Secondly, you're wrong, wrong, wrong about iCal and ZeroConf. In both of those cases Apple released code.

iCal may be a specification, but Apple also released source sometime last year for "Darwin Calendar Server" which is what I believe the original poster referred to. In the case of ZeroConf, Apple released code for MDNSResponder, which is essentially all that is required to begin advertising services.

If you're wondering, both projects are now covered by the Apache 2.0 License, so unless you object to the majority of the world's websites (this one included) which are served by Apache and free OS's which include Apache, you probably have no reason to be concerned.

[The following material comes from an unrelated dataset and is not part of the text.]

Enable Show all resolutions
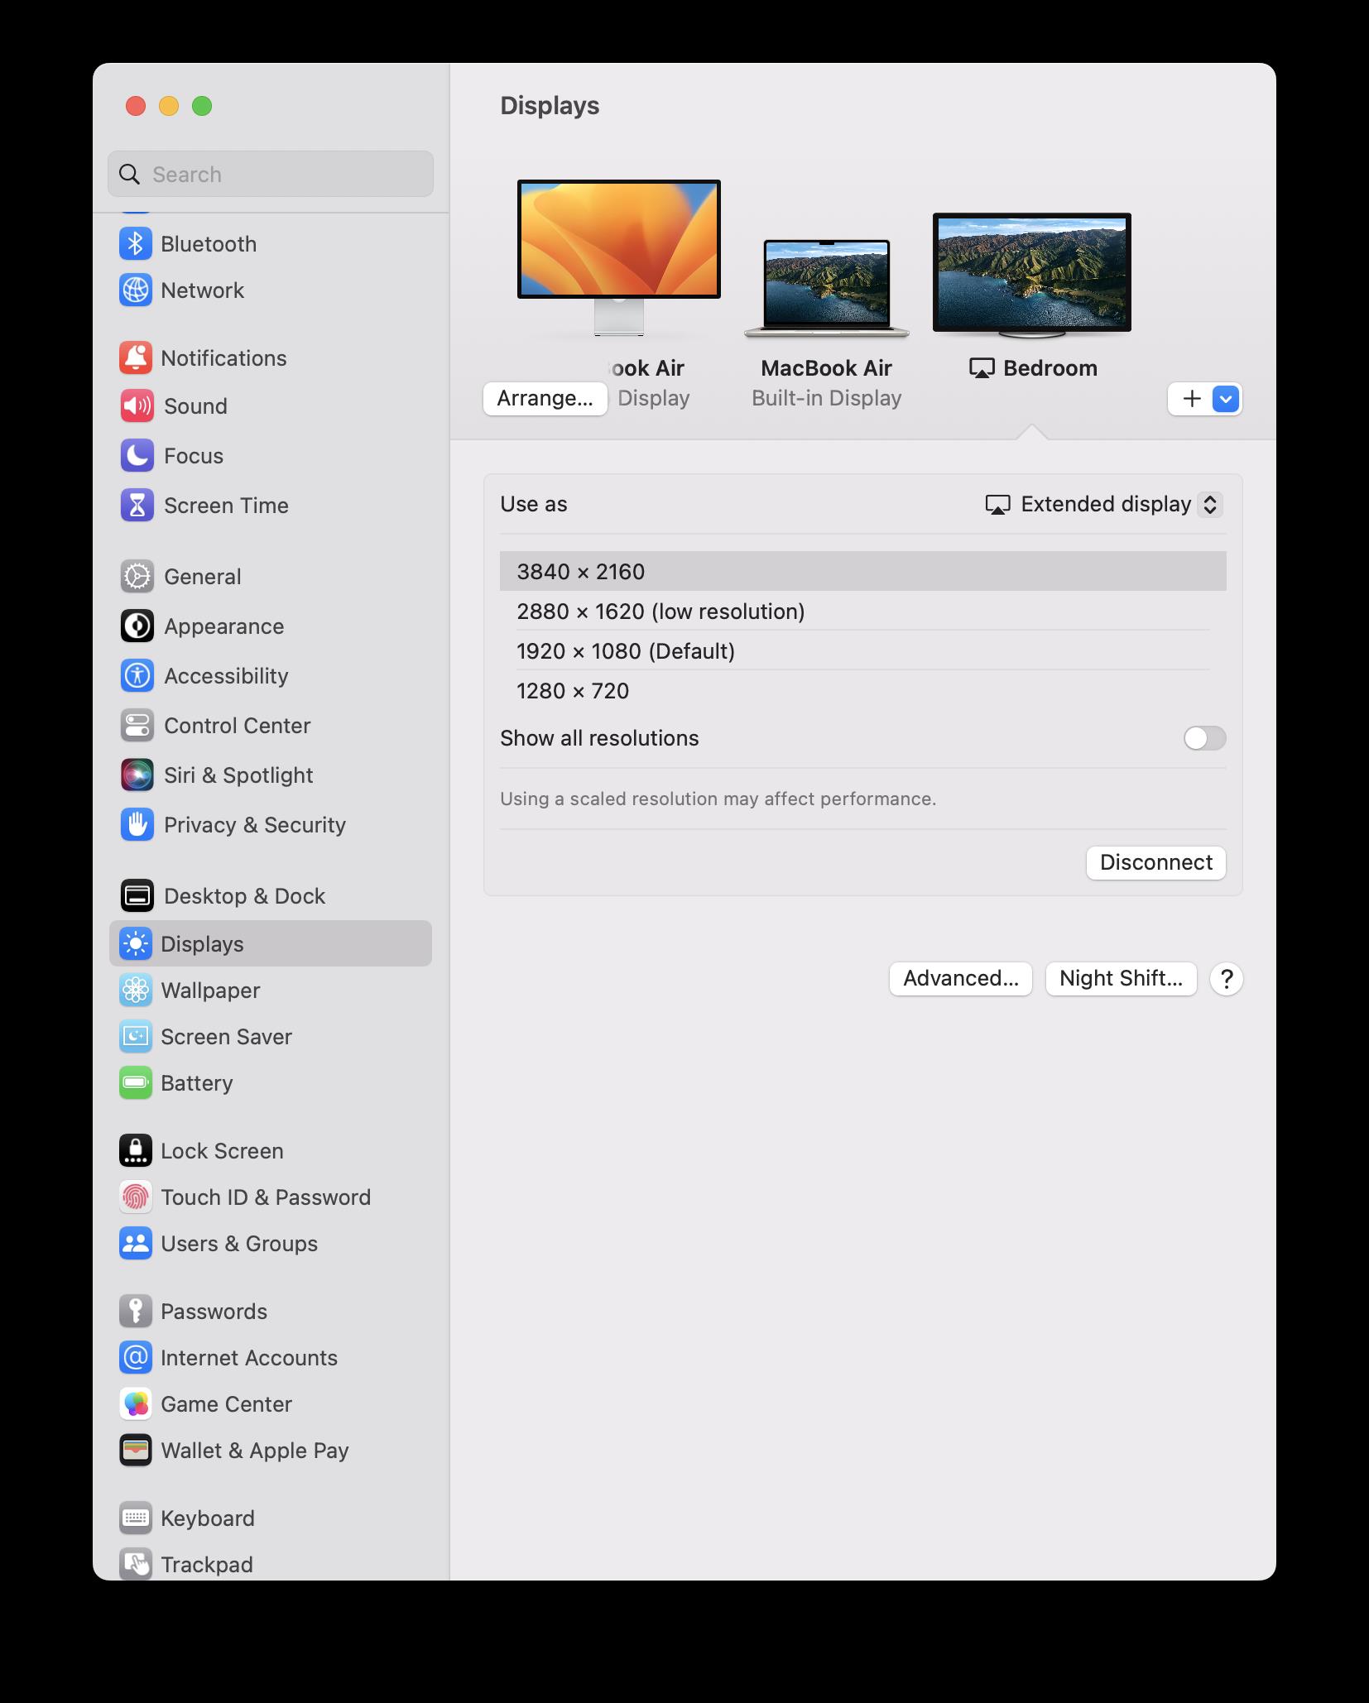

If any license change occurs, my guess is it will be to move it to the same license as the majority of Apple's other open source projects, namely the Apache 2.0 License.

The only reason I can imagine that Apple would want to own the copyrights to allow them to do things which the GPL would prohibit them from doing, like integrating CUPS more deeply into the OS. The real problem with that is that by enabling themselves to do so they gain a competitive advantage without having the bad PR of changing the license.

If that were to happen, and I were a contributor to CUPS, I would be watching very closely to make sure that my code is not being used as leverage against competition, and would be ready to pull the plug on their copyright to my code come release-day.

There is no need to overreact though, Apple have learned through bitter experience that geeks are less tolerant of being shafted than their traditional (fan) base.